▸ **GIVEN EXERCISE**
Repeat the entries from the line with "Task: Click the Next Bill Preview heading" to the line with "Looking at the", swapping "ribbon" for "toolbar" and leaving everything else unchanged.

━━━ RECORDED DATA ━━━

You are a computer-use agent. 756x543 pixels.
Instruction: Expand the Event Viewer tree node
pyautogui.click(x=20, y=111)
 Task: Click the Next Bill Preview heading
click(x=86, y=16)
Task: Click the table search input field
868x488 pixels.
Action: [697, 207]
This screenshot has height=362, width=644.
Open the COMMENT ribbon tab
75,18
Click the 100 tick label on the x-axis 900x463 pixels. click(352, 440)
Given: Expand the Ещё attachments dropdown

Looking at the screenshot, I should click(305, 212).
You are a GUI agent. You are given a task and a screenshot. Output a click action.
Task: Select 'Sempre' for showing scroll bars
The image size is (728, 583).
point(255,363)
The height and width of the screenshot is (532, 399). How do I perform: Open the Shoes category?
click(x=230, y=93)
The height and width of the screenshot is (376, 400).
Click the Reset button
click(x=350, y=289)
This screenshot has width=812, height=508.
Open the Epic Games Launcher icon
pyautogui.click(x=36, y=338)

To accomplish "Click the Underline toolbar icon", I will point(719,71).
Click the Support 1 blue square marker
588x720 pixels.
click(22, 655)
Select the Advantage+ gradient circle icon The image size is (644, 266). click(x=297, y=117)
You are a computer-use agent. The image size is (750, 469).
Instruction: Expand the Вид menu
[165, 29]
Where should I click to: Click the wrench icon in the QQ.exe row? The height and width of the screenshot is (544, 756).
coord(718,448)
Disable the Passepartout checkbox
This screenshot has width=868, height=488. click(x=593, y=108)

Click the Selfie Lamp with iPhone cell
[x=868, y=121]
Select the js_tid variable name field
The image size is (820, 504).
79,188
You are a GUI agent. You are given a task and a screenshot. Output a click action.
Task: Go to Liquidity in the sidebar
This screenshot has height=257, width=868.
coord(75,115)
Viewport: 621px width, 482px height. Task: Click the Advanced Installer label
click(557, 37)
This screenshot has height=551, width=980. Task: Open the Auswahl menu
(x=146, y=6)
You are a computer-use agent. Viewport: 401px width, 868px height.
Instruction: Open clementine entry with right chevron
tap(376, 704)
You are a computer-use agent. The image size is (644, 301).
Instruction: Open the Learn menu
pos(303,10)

━━━

▸ **ANSWER FOR THIS EXERCISE**
 Task: Click the Next Bill Preview heading
click(x=86, y=16)
Task: Click the table search input field
868x488 pixels.
Action: [697, 207]
This screenshot has height=362, width=644.
Open the COMMENT toolbar tab
75,18
Click the 100 tick label on the x-axis 900x463 pixels. click(352, 440)
Given: Expand the Ещё attachments dropdown

Looking at the screenshot, I should click(305, 212).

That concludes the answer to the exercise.